-- Consigne 1 --
Selon l'extrait du document sur la politique d'immigration en France, quelle ordonnance a régi pour la première fois les conditions d'entrée et de séjour des étrangers ?
-- Consigne 2 --
Rédigez la suite de l'extrait sur la politique d'immigration en France, en partant de sa dernière phrase.

-- Extrait du document --
⟨

Où vont les Sans-papiers ?

Législation et politique de l’immigration en France

, par CIIP

Il n’est pas aisé de s’y retrouver dans les textes de loi relatifs à l’entrée, au séjour des étrangers ainsi qu’au droit d’asile, dans les ordonnances et autres circulaires : la fameuse ordonnance du 2 novembre 1945, qui régit pour la première fois les conditions d’entrée et de séjour des étrangers, a été modifiée des dizaines de fois, que ce soit par Messieurs Marcellin, Fontanet, Bonnet, Stoleru, Pasqua, Chevènement et Sarkozy , Hortefeux, Besson, Guéant... Mais une même logique habite toutes ces lois, à savoir une démarche soupçonneuse et même répressive. Un constat inquiétant, surtout depuis la promulgation des trois lois les plus récentes, en novembre et décembre 2003, proposées par Nicolas Sarkozy, ministre de l’Intérieur et Dominique de Villepin, ministre des Affaires étrangères, et en 2010 par Eric Besson. Ces lois rendent les conditions d’entrée, de séjour et d’accès à l’asile de plus en plus draconiennes et génératrices de « déboutés », condamnés soit au renvoi dans leur pays d’origine, à leurs risques et périls, soit à une vie clandestine inhumaine et indigne.

⟩

-- Données fournies --
⟨

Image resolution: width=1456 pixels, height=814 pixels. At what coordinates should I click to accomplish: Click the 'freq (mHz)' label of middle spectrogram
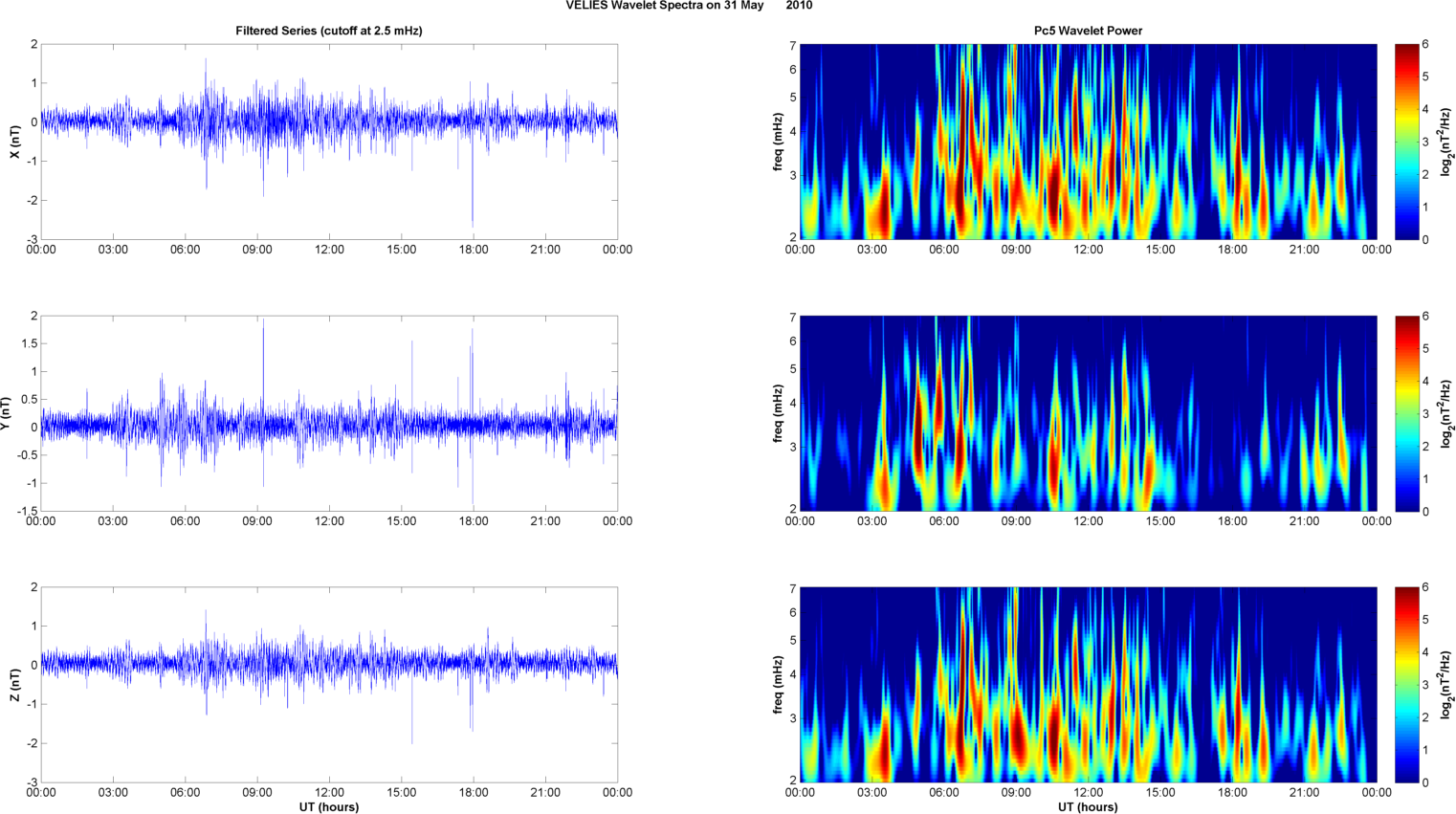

⟩

-- Réponse attendue 1 --
L'ordonnance du 2 novembre 1945.

-- Réponse attendue 2 --
Depuis septembre 2005 de nombreuses circulaires du Ministère de l’Intérieur donnent injonction de dénoncer tout étranger en situation irrégulière non seulement aux services dépendant du Ministère de l’Intérieur (Préfectures, police...) mais aussi à tous les organismes aidant les étrangers (services de santé, éducation nationale, services sociaux...) A rebours d’autres pays européens, la France procède à des régularisations au compte-gouttes basées sur le chiffre et l’arbitraire. A titre d’exemple, la circulaire du 13 juin 2006 prévoit la régularisation des parents sans papiers ayant au moins un enfant scolarisé, sous certains critères cumulatifs et subjectifs (comment apprécier « la réelle volonté d’intégration des familles » ?) mais le Ministère de l’Intérieur annonce le nombre de personnes qui seront régularisées avant même l’examen des dossiers. Depuis 2007 sont fixés des objectifs chiffrés d’expulsions d’étrangers en situation irrégulière (25000 en 2007, 26000 en 2008, 28 000 en 2009, 28 500 en 2010…) ! Un pays où la pratique de l’arbitraire est entrée dans la loi est-il encore un pays de droit ? Face à l’inhumanité de cette politique d’immigration, la mobilisation s’est organisée autour des Collectifs de soutien aux sans papiers et du Réseau Education sans frontières.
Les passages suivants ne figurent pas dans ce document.